Thanks for looking at this - comments below. I should mention I have some similar work in progress in D9474 and D9645 that is trying to efficiently vectorize more integer shifts.

lib/Target/X86/X86ISelLowering.cpp
16421	I think this is out of date - Elena did some refactoring on this recently.
lib/Target/X86/X86TargetTransformInfo.cpp
255	Why is v4i64 declared here?
265	SSE only has fast variable shift support for uniform values - these cost values surely should reflect the likely cost of general shift. It would be better to update the TargetTransformInfo::OK_UniformConstantValue tables + code above this to support TargetTransformInfo::OK_UniformValue as well.

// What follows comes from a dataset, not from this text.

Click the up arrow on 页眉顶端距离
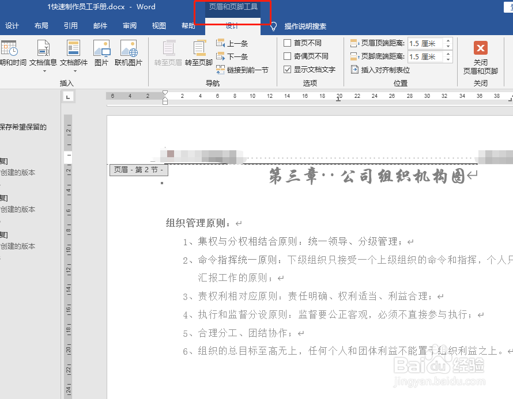513x399 pixels. [x=448, y=40]
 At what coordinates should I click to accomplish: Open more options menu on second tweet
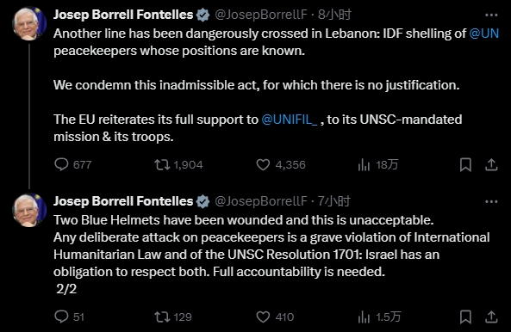491,201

I share Simon's concerns. Please make sure that we still get a good estimate for kernels like (these are from the rdar mentioned in the commit).

#define TYPE char
#define OP >>
#define SIZE 1024
#define TYPE_ALIGN __attribute__((aligned(16)))

TYPE A1[SIZE] TYPE_ALIGN;
TYPE B1[SIZE] TYPE_ALIGN;
TYPE C1[SIZE] TYPE_ALIGN;

void kernel1() {
  for (int i = 0; i < SIZE; ++i) {
    A1[i] = B1[i] OP C1[i];
}

or:

for(k=0, r=0; k<pos; k++)
  r += (MAX_UNSIGNED) 1 << k;

In D9923#177012, @aschwaighofer wrote:
I share Simon's concerns. Please make sure that we still get a good estimate for kernels like (these are from the rdar mentioned in the commit).
#define TYPE char
#define OP >>
#define SIZE 1024
#define TYPE_ALIGN __attribute__((aligned(16)))

TYPE A1[SIZE] TYPE_ALIGN;
TYPE B1[SIZE] TYPE_ALIGN;
TYPE C1[SIZE] TYPE_ALIGN;

void kernel1() {
  for (int i = 0; i < SIZE; ++i) {
    A1[i] = B1[i] OP C1[i];
}
or:
for(k=0, r=0; k<pos; k++)
  r += (MAX_UNSIGNED) 1 << k;

Thanks for sharing the testcase. For the first testcase:

Without the patch, the generated code for the kernel loop is:
.LBB0_1: # %for.body

=>This Inner Loop Header: Depth=1 movsbl B1+1024(%rax), %edx movb C1+1024(%rax), %cl sarl %cl, %edx movb %dl, A1+1024(%rax) incq %rax jne .LBB0_1

With the patch, the generated code for the kernel loop is:
.LBB0_1: # %vector.body

=>This Inner Loop Header: Depth=1 movd B1+1024(%rax), %xmm1 # xmm1 = mem[0],zero,zero,zero punpcklbw %xmm1, %xmm1 # xmm1 = xmm1[0,0,1,1,2,2,3,3,4,4,5,5,6,6,7,7] punpcklwd %xmm1, %xmm1 # xmm1 = xmm1[0,0,1,1,2,2,3,3] psrad $24, %xmm1 movd C1+1024(%rax), %xmm2 # xmm2 = mem[0],zero,zero,zero punpcklbw %xmm2, %xmm2 # xmm2 = xmm2[0,0,1,1,2,2,3,3,4,4,5,5,6,6,7,7] punpcklwd %xmm2, %xmm2 # xmm2 = xmm2[0,0,1,1,2,2,3,3] psrad $24, %xmm2 psrad %xmm2, %xmm1 pand %xmm0, %xmm1 packuswb %xmm1, %xmm1 packuswb %xmm1, %xmm1 movd %xmm1, A1+1024(%rax) addq $4, %rax jne .LBB0_1

The vectorized version is slightly better than the scalarized version. But the cost estimation to compute VF is not very good -- The cost estimation shows cost is 8 when VF==1 and cost is 2 when VF==4. The estimated costs of vectorized sext and trunc are too low and don't match the real costs.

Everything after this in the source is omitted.